Discussion of the ordinance in Commons centered largely around its relation to the League, which has not yet taken definitive action on the White Paper although a majority of the Mandates Commission rejected it.

To charges that issuance of the ordinance was in disregard of the League and contrary to the Mandates Commission’s attitude and would cause the "widest mistrust of the Government," voiced by Attlee, MacDonald declared the Government was fully prepared to air the question before the League Council if it so desired.

The Colonial Secretary said he fully realized the position of the League Council occupied with regard to the administration of the Mandate and for that reason had communicated a copy of the regulations to the Council.

Attlee charged that the Government was seeking to present the Council with a fait accompli and demanded to know why the regulations had not been withheld until it had been determined whether they were in accordance with the Mandate.

MacDonald replied that he had two alternatives, to publish a draft of the regulations and suspend operation indefinitely until the Council had had time to consider them, or to publish the regulations, effective immediately, inform the Council and express readiness if the Council so desired to attend a meeting and discuss them.

The Colonial Secretary asserted he would have preferred the former but faced a "delicate situation" in Palestine and many practical objections making that course extremely undesirable to follow. He said if the Council met and discussed the regulations, the Government would be bound to give the most serious attention to its views.

Leopold S. Amery, Conservative, who was Colonial Secretary from 1924 to 1929, pointed out that misgivings on the question were not confined to one side of the House and warned against creating an even more delicate situation, particularly if the League later decided that the action was not in accordance with the Mandate.

MacDonald replied that he realized the issue cut across party lines. He said he did not underestimate the sincerity of the feelings on all sides and declared that whatever course followed would be attended by disadvantages. The course taken, he added, was the "least disadvantageous" and recognized the obligations to the Council and other bodies.

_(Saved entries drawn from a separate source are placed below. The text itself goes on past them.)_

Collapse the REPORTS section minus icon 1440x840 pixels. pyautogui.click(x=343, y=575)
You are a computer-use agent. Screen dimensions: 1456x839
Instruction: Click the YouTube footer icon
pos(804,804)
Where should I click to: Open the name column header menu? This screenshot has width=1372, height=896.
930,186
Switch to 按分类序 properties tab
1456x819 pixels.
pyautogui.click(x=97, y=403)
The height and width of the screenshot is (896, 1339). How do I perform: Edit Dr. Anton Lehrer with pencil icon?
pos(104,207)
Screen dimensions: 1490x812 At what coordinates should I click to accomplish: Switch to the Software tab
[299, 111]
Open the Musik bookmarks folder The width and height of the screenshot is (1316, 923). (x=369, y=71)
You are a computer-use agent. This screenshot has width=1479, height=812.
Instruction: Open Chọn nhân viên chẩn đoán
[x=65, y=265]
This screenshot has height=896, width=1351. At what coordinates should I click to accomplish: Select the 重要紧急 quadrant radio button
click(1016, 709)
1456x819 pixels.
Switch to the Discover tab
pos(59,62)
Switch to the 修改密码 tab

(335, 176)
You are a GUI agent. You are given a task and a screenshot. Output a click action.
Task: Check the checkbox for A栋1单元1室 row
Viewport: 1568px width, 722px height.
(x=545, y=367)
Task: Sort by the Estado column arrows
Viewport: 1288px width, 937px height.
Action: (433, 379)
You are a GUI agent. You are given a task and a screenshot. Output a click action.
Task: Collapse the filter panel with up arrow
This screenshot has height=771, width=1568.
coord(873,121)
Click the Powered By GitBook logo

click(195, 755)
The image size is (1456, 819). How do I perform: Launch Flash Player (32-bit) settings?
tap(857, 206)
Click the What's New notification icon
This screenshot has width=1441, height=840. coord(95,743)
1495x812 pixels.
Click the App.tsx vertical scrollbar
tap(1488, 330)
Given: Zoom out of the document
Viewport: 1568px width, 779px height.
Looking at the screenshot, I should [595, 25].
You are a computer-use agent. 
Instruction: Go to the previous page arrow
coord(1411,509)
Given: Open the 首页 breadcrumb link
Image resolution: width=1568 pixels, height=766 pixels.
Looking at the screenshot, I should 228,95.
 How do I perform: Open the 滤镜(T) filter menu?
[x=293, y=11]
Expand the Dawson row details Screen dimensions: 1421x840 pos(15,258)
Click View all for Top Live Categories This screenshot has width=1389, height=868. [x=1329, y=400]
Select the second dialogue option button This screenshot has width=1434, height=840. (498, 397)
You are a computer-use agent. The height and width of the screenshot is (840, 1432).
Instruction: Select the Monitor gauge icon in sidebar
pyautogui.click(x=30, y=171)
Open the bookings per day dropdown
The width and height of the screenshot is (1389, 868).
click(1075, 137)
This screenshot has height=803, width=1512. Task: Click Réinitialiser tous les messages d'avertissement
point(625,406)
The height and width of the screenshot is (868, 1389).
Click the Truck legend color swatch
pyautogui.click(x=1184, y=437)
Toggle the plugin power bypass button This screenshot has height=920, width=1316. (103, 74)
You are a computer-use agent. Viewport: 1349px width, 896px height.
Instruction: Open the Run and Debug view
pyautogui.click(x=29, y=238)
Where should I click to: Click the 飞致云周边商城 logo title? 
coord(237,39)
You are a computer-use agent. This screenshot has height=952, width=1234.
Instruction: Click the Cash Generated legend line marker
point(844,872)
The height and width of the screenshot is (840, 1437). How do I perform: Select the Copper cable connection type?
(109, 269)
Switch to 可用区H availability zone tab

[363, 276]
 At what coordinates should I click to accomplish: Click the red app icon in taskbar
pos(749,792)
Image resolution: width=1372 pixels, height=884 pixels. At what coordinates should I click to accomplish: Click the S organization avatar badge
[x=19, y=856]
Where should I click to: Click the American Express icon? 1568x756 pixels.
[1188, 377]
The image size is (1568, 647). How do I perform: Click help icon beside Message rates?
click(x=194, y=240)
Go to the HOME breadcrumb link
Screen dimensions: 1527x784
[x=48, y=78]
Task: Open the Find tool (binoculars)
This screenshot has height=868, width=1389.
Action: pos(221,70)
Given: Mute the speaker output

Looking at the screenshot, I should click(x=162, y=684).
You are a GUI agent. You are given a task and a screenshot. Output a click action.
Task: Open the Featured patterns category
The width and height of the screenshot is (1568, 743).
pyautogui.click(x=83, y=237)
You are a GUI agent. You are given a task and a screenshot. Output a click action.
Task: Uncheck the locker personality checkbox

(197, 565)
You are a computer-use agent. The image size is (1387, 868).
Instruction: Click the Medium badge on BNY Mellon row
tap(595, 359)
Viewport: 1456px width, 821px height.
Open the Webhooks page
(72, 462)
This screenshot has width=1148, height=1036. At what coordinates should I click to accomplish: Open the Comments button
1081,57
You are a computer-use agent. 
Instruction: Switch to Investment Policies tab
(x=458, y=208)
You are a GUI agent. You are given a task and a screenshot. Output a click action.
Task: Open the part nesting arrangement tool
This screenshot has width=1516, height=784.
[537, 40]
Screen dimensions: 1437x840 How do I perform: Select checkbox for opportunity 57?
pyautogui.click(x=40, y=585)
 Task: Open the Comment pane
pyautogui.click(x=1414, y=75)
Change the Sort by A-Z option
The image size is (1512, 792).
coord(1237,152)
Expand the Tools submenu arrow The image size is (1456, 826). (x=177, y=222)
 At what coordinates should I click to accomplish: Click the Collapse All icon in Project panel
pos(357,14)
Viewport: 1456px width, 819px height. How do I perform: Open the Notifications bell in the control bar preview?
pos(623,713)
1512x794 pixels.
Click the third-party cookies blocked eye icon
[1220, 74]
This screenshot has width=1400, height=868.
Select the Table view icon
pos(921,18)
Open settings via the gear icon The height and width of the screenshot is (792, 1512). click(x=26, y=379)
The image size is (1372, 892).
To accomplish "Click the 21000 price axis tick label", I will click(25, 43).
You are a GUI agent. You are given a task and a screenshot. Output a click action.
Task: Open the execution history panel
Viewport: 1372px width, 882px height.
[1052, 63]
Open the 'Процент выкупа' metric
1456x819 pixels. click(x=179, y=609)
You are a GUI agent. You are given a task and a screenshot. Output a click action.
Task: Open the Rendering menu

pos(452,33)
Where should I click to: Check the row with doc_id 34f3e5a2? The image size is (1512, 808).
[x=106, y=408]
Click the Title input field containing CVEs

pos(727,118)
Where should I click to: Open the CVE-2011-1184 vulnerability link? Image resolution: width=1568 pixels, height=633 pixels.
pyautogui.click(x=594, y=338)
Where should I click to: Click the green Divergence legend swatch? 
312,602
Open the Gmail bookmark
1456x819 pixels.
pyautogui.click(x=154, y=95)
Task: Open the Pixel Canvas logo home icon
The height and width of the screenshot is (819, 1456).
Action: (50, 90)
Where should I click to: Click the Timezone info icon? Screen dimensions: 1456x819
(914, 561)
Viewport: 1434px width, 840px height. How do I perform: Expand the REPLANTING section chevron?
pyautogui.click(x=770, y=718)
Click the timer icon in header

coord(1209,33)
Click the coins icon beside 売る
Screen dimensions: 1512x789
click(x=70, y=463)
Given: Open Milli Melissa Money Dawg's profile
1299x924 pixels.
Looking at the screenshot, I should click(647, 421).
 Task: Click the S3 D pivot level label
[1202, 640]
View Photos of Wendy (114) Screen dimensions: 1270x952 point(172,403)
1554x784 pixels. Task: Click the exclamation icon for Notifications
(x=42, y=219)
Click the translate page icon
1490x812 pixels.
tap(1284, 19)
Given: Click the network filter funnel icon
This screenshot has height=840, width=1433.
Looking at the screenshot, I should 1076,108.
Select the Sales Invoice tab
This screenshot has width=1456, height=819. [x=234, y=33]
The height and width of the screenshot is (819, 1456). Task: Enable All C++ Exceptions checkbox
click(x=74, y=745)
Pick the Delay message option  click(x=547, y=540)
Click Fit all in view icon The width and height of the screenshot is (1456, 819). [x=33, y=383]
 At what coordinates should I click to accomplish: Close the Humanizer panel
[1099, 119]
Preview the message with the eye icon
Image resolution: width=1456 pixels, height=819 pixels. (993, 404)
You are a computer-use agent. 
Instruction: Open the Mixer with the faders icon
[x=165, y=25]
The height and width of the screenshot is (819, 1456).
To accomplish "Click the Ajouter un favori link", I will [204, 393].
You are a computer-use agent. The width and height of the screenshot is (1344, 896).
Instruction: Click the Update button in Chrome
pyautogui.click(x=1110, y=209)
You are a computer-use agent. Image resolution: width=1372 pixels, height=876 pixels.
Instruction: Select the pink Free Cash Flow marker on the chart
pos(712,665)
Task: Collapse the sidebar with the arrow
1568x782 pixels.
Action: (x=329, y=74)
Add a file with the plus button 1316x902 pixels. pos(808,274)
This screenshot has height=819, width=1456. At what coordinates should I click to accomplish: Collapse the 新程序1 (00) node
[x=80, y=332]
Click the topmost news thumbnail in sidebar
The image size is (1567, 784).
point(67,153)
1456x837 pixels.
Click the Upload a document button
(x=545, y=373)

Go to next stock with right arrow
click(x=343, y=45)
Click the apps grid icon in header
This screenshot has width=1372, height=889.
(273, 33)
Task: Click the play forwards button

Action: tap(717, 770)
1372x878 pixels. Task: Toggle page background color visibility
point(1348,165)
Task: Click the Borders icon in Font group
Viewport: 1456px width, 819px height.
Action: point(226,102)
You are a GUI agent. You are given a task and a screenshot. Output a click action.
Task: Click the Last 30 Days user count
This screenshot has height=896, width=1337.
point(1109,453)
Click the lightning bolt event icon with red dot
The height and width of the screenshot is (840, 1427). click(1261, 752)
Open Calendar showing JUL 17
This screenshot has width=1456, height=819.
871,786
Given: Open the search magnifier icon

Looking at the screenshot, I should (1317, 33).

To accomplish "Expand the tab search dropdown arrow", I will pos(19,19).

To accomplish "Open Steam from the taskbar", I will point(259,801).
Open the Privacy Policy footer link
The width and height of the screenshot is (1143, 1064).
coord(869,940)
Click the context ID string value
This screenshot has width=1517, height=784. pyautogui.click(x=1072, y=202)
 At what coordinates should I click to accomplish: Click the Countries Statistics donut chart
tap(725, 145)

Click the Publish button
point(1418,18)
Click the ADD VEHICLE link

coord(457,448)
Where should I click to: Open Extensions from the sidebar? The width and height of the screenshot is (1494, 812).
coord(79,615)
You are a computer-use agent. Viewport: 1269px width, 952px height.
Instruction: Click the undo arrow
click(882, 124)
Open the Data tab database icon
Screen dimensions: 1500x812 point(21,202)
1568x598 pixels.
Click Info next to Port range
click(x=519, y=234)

Sir Archibald Sinclair, Liberal, declared that since the only impartial body (Mandates Commission) had ruled that the White Paper policy was contrary to the Mandate, it would have been better to postpone for a month or two operation of the regulations pending their consideration by the Council.

MacDonald said he had considered that course but had adopted the other as "wiser and better" because of the situation in Palestine and the "present circumstances."

Capt. Victor Cazalet, Conservative, asked why MacDonald had chosen this particular moment, after a half year of war when for the first time there was peace in Palestine and both peoples were working together loyally, to introduce a measure which would only "exasperate the Jewish position not only in Palestine but the world over."

Replying, MacDonald paid tribute to both communities in Palestine for cooperating and declared that failure to introduce control of land transfers might "prejudice" the existing peace.